Os trabalhadores desse ramo da advocacia atuam em defesa do consumidor ou do fornecedor, além de realizar consultorias jurídicas. A principal norma aplicável nesse caso é o Código de Defesa do Consumidor (CDC), mas conhecimentos específicos de outras leis também são necessários.
As demandas dos advogados contra as indenizações ínfimas, ou seja, as de baixo ou nenhum valor, que ignoram o caráter pedagógico dos danos morais e permitem que algumas empresas perpetuem práticas ilegais no mercado de consumo, foram apresentadas.
Segundo o presidente da Comissão de Defesa do Consumidor da OAB/AM, Nicolas Gomes, os advogados não podem se manter inertes quando o assunto é a criminalização da profissão. "Além do debate em relação ao Tribunal, é importante dizer que grandes empresas, que violam constantemente os direitos dos consumidores, estão acuando a advocacia", afirmou.

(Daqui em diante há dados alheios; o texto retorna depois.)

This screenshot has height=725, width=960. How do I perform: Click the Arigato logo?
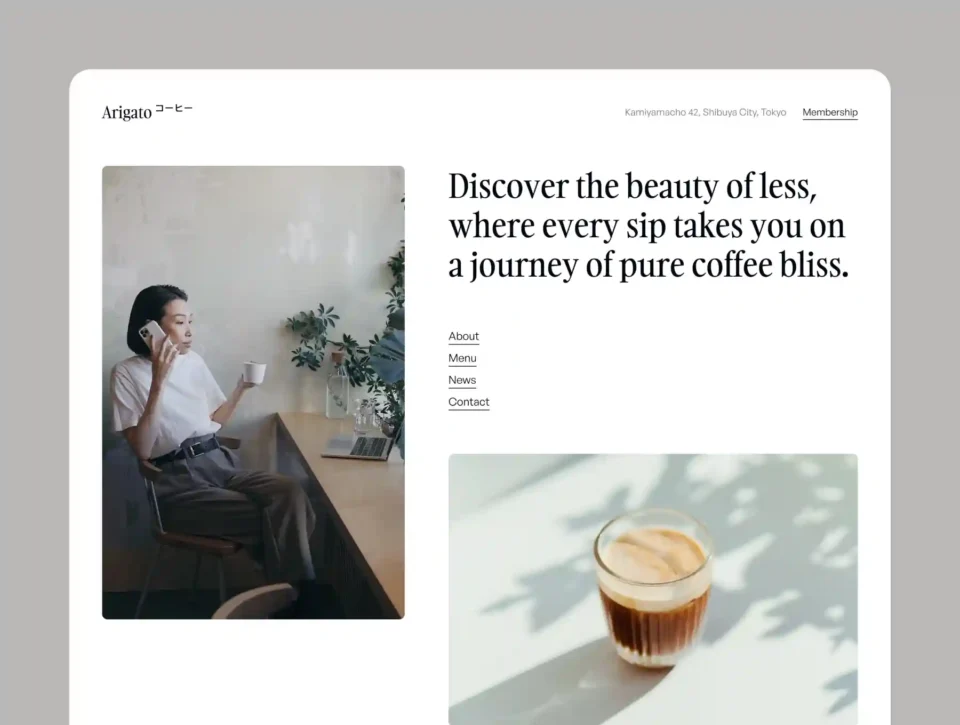coord(127,113)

De acordo com o Dr. Luis Albert, advogado consumidor e membro da comissão, o principal ponto é a litigância de má-fé. "Nessas ações, o autor passou a ser o culpado. Existe um pensamento de que o advogado que entra com muitas ações está se beneficiando, ou seja, estão tentando a todo custo criminalizar a advocacia", explicou.

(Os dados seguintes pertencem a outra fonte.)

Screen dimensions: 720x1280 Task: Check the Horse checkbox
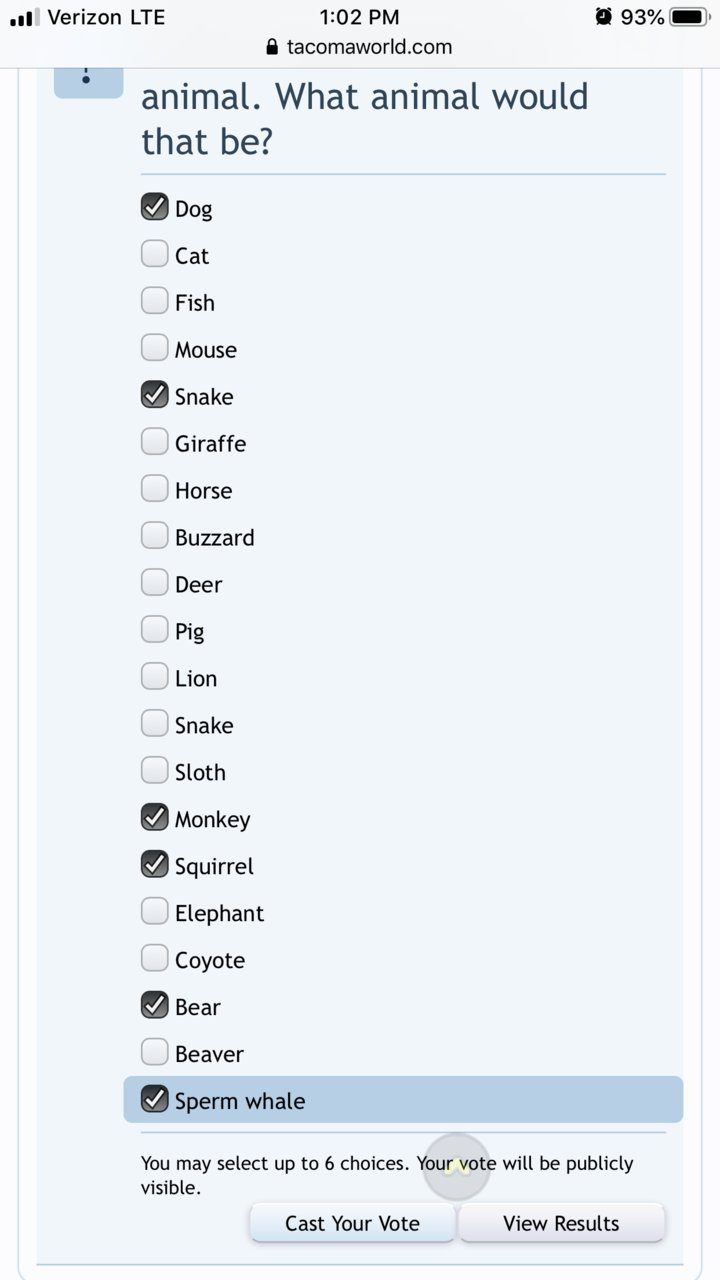coord(154,489)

Albert esclareceu que, nesse caso, o direito do consumidor é perdido em detrimento do advogado e elucidou ainda que os pequenos advogados são os que mais sofrem com esse problema.
Para a Dra Marcela Paulo, advogada do ramo consumerista, a questão exige uma união por partes dos advogados do ramo. "Estão tentando colocar o advogado como um marginal. Não podemos trabalhar mais? Precisamos criar uma força de resistência, porque isso reflete em toda a sociedade", declarou.

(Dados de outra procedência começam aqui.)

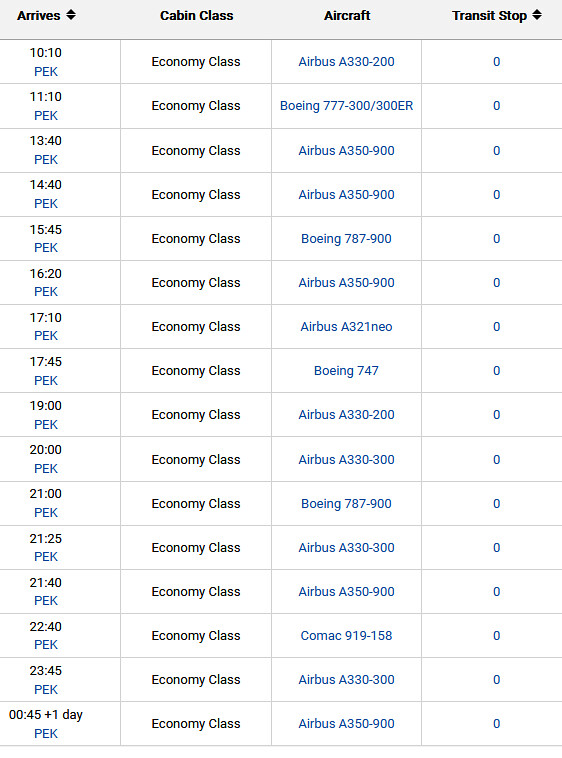
Task: Open Comac 919-158 aircraft link
Action: coord(346,636)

Durante a reunião, a presidente da OAB-AM, Dra. Grace Benayon, ouviu a todos e solicitou a formalização de todas as reclamações relatadas. Segundo ela, a situação é de muito interesse dos profissionais. "Precisamos procurar a solução para esse problema, buscando sempre a valorização da advocacia", disse.
Benayon, primeira mulher presidente da OAB/AM, deixou claro a relevância das reivindicações e informou que já organizou uma audiência com a Corregedoria para entrar em contato com os magistrados.
Além disso, esteve presente na reunião a Dra. Yedda Furtado, decana da OAB/AM. Dona da carteira 478, uma das primeiras a serem registradas, ela afirmou que formalizar os casos é de suma relevância. "Temos que nos unir, pois precisam ver que o peso da OAB é grande. Por isso, precisamos formalizar tudo isso", encerrou.